▶ [ENTRIES SHOWN]:
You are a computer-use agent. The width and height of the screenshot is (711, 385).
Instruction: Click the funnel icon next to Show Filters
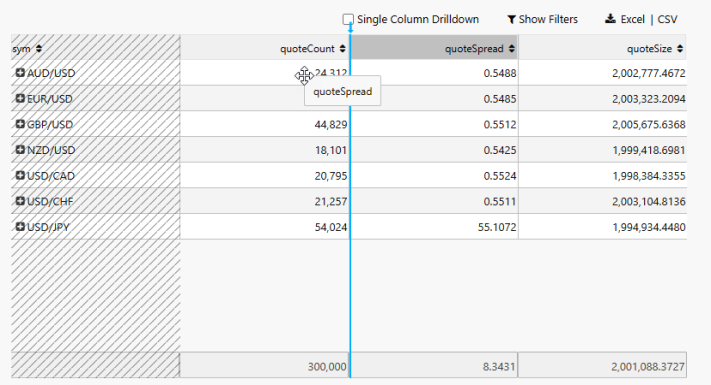click(511, 19)
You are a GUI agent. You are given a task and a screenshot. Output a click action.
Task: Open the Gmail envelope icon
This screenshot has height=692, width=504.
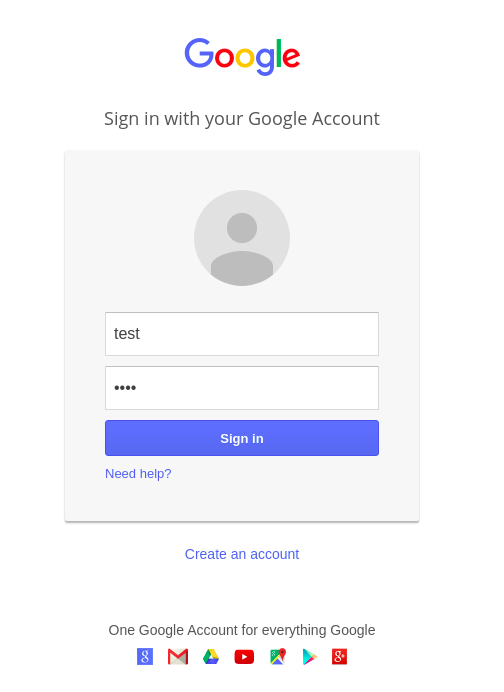click(x=178, y=657)
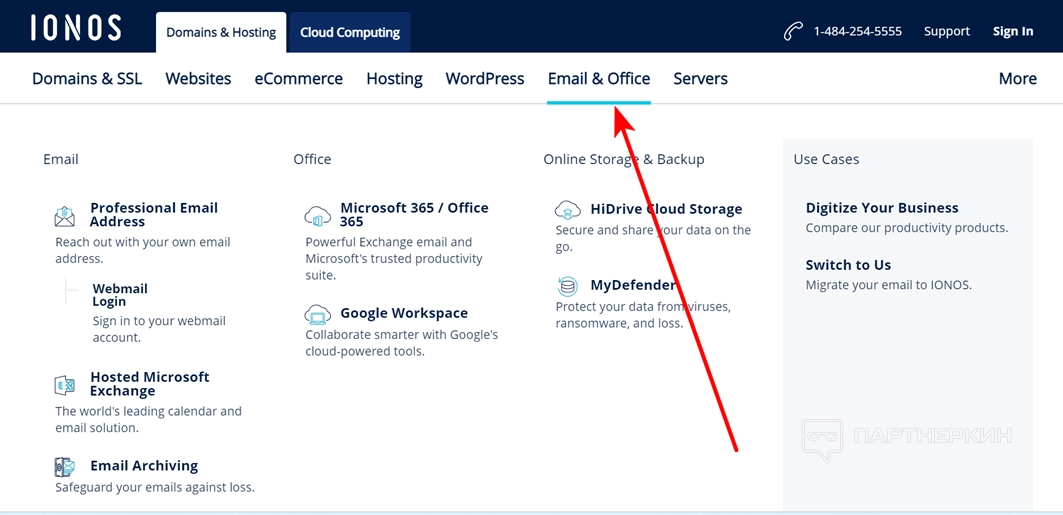1063x515 pixels.
Task: Open the Support link
Action: (947, 31)
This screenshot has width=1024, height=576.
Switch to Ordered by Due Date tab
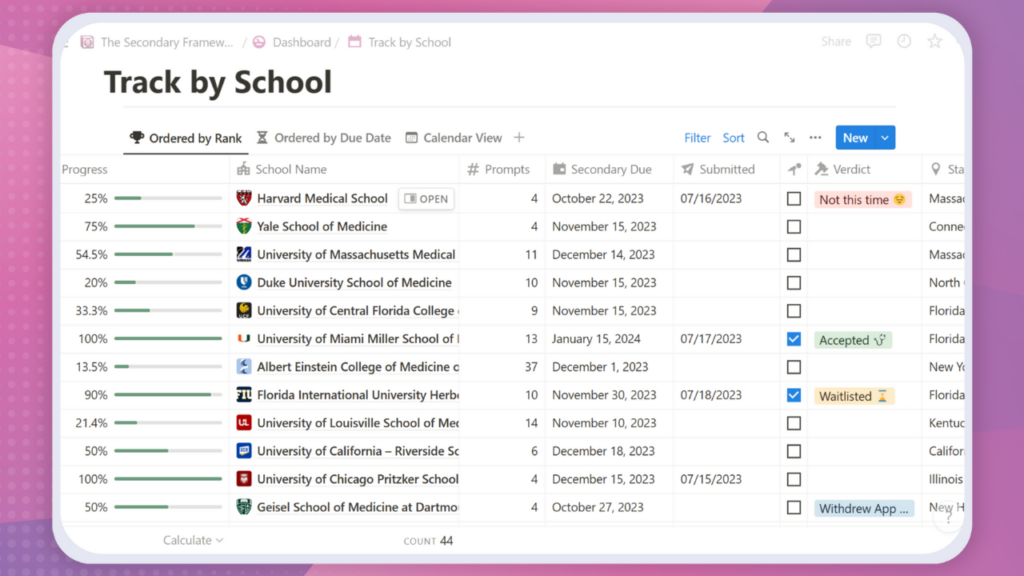coord(323,138)
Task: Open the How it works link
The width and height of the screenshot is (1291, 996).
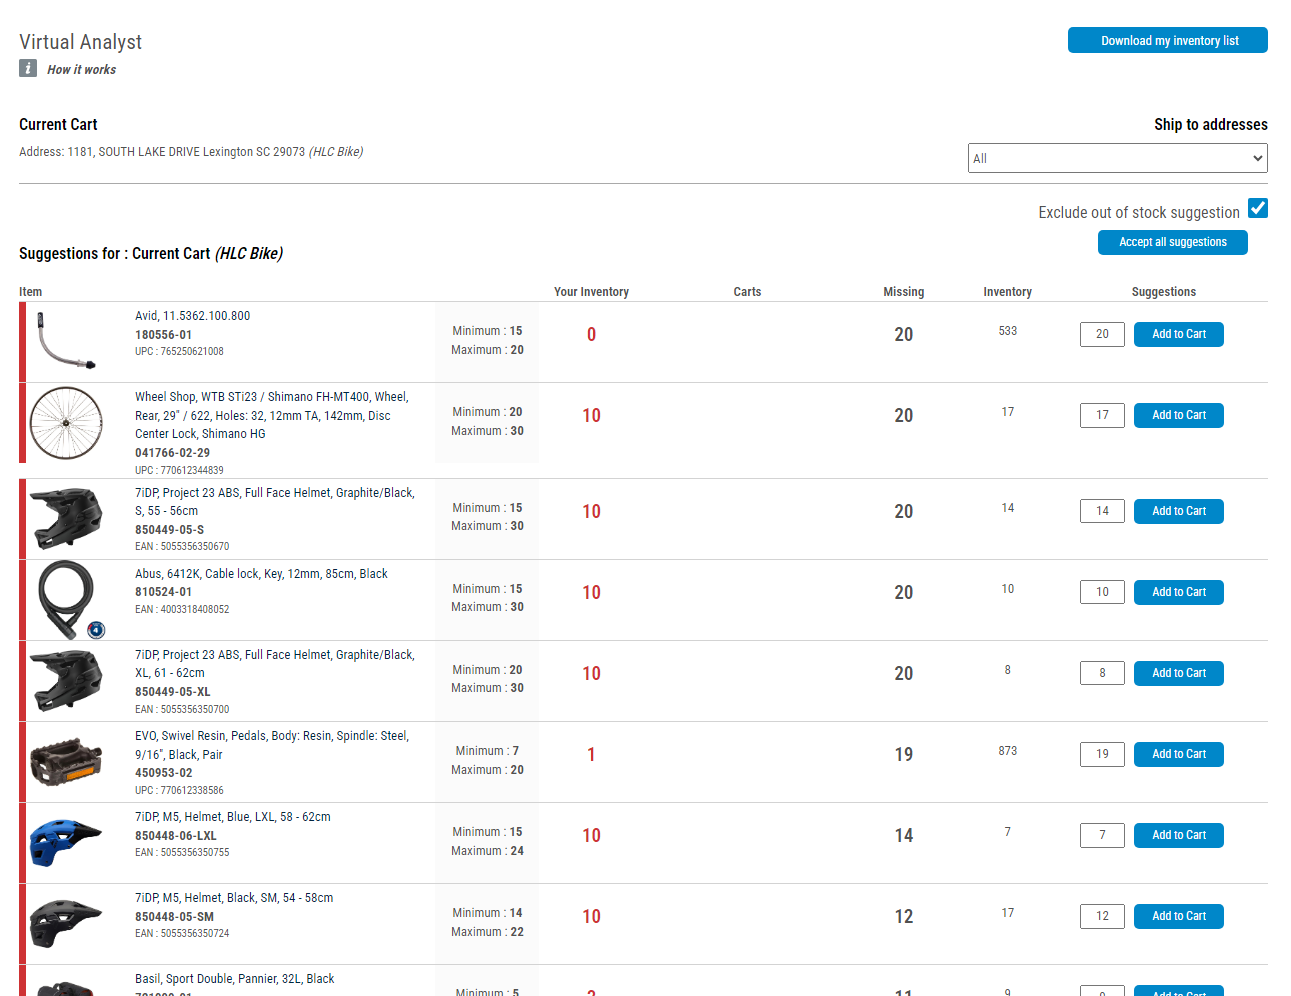Action: point(81,70)
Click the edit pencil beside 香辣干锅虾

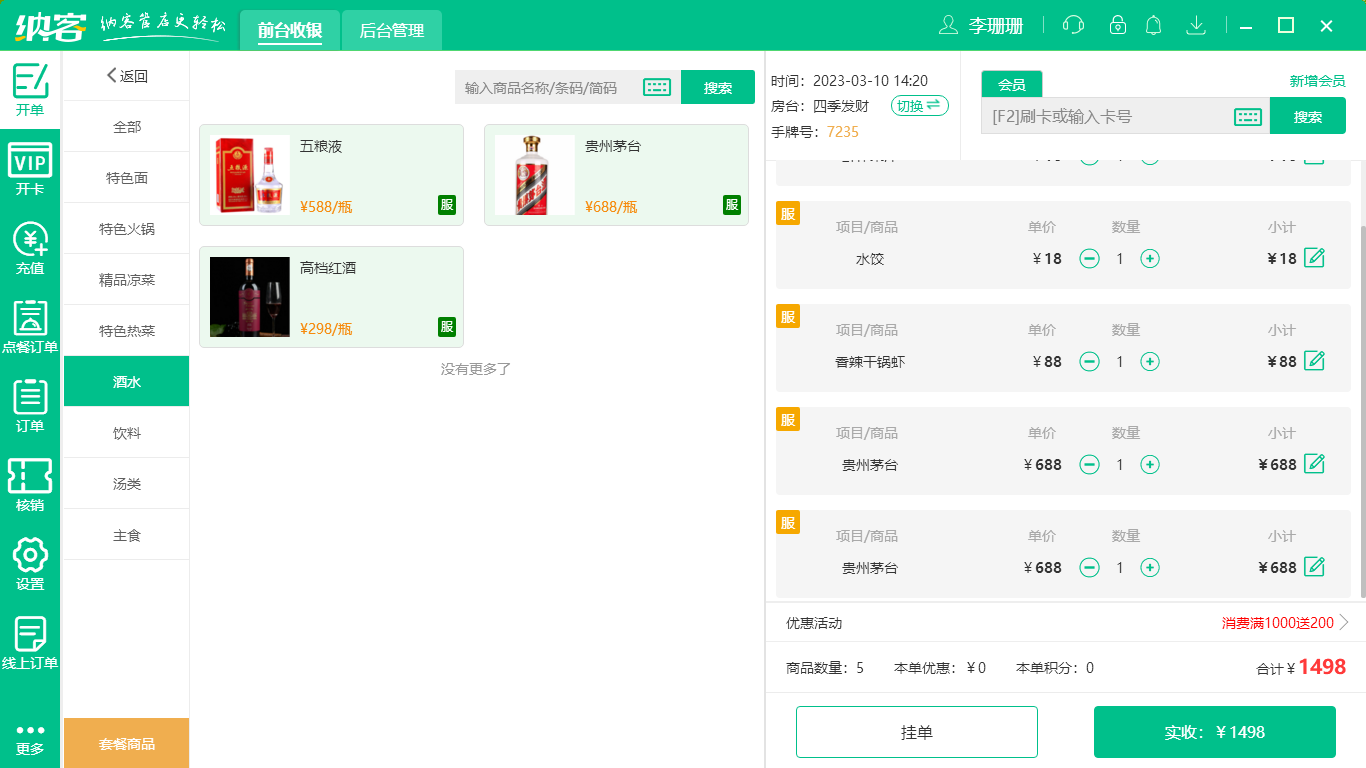(x=1314, y=361)
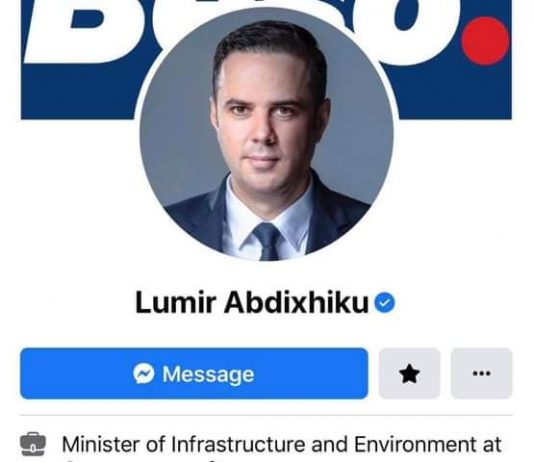Click the tie in the profile photo

click(267, 241)
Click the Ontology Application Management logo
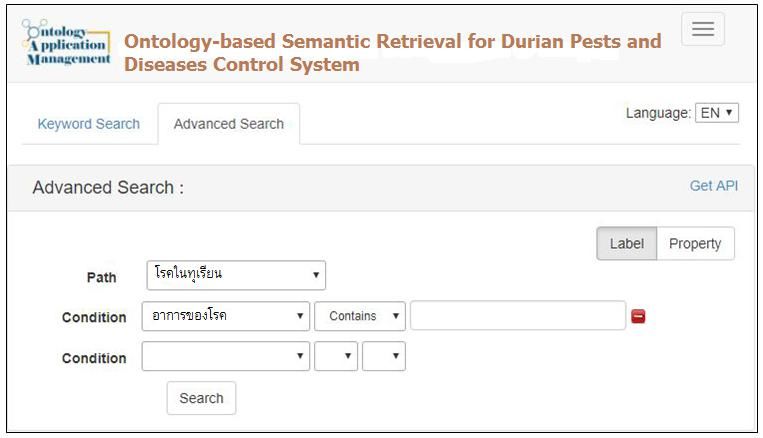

▶ [TASK]: What is needed is an exact repetition of every line from the line with "Click the edit pencil beside 香辣干锅虾" to the end of the data above, both ends included, with no pictures.

▶ [SOLUTION TO THIS PROBLEM]:
Click the edit pencil beside 香辣干锅虾

(x=1314, y=361)
Click the tie in the profile photo

click(267, 241)
Click the Ontology Application Management logo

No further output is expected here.